Língua dos desabrigados
É uma história longa e complicada que explica porque chegamos a esta situação. As pessoas que habitam o território da atual Ucrânia nunca estiveram à margem dos processos políticos e culturais europeus. Os alicerces da tradição literária ucraniana surgiram no final do século 18 e início do século 19, mesmo período em que a literatura em língua russa foi escrita e publicada pela primeira vez na Rússia. O maior poeta ucraniano, Taras Shevchenko, foi contemporâneo de Alexandr Pushkin, Adam Mickiewicz, Johann Goethe e George Byron, com a grande diferença de que aqueles eram nobres e Shevchenko era escravo de um nobre.
De 1240 até 1991, a (proto) cultura ucraniana não pertencia a nenhum Estado. Até 1945, coexistia numa área dividida por vários impérios e repúblicas.

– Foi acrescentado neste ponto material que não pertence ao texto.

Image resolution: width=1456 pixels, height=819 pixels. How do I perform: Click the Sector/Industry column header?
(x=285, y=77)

Milagrosamente, durante todos estes séculos, estas diferentes partes mantiveram um diálogo entre si. A onda de repressão no império russo contra a língua ucraniana levou ao deslocamento das atividades de impressão para o território dos Habsburgos; as tentativas de assimilação forçada na Polônia entre 1920–1930 levaram os intelectuais ucranianos do Ocidente a se juntarem ao impulso cultural pós-revolucionário na República Socialista soviética da Ucrânia primitiva. Entretanto, aquilo não acabou bem, pois a maioria dos que mais tarde fizeram parte do chamado Renascimento executado, suicidarem-se ou foram de fato, executados sob o regime repressivo de Stalin, no início dos anos 1930.

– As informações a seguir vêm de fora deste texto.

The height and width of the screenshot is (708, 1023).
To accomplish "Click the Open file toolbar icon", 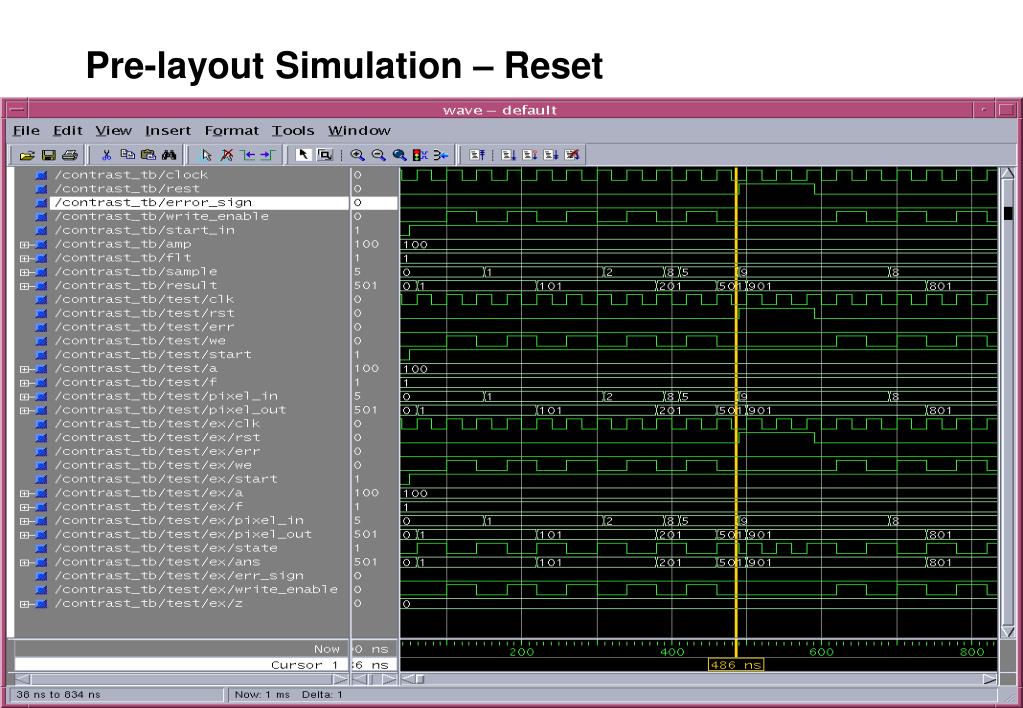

Durante os anos soviéticos, o que era ucraniano era classificado como cultura popular local. A designação de alta cultura foi reservada quase exclusivamente para o que fora escrito em russo.
Nos tempos soviéticos era possível obter autorização para não frequentar aulas de ucraniano em escolas onde as crianças aprendiam predominantemente em russo; na minha região, no leste da Ucrânia, a grande maioria das escolas continuava a ensinar em russo, mesmo nos anos 2000. Alguns ucranianos ainda acreditam que a língua ucraniana não é desenvolvida o suficiente para escrever obras-primas culturais ou, por exemplo, textos científicos. Mas a verdade é inversa: as pessoas que afirmam isso não conhecem a língua e, por conseguinte, não podem utilizar todas as suas possibilidades.
Desde 2014, eu e muitas pessoas da minha região que conhecemos muito bem o ucraniano, continuamos a falar russo como forma de protesto, sendo constantemente atacadas e estigmatizadas no nosso próprio Estado apenas por pertencermos a essa região “separatista” e “pró-russa” e falarmos a língua “errada”. Em 2022, todos estes sentimentos tornaram-se irrelevantes. Ao invadir todo o país, o presidente russo Vladimir Putin colocou todos na mesma posição e não nos deixou alternativa. Assim, conseguiu realizar o que todas as gerações anteriores de patriotas ucranianos não conseguiram: “ucranizar” a Ucrânia, em poucos dias ou semanas. O ucraniano, outrora uma “língua de aldeia” provinciana, tornou-se a língua principal dos jovens, bem formados, criativos, social e politicamente ativos e até mesmo abastados, sendo que os que falavam russo eram geralmente pessoas mais velhas, menos formadas, mais pobres e agora marginais.
Em 2022, quase todos habitantes na Ucrânia se deram conta que a língua ucraniana é rica, flexível e sexy. A língua, há muito reprimida, encontrou finalmente a sua casa no país de origem.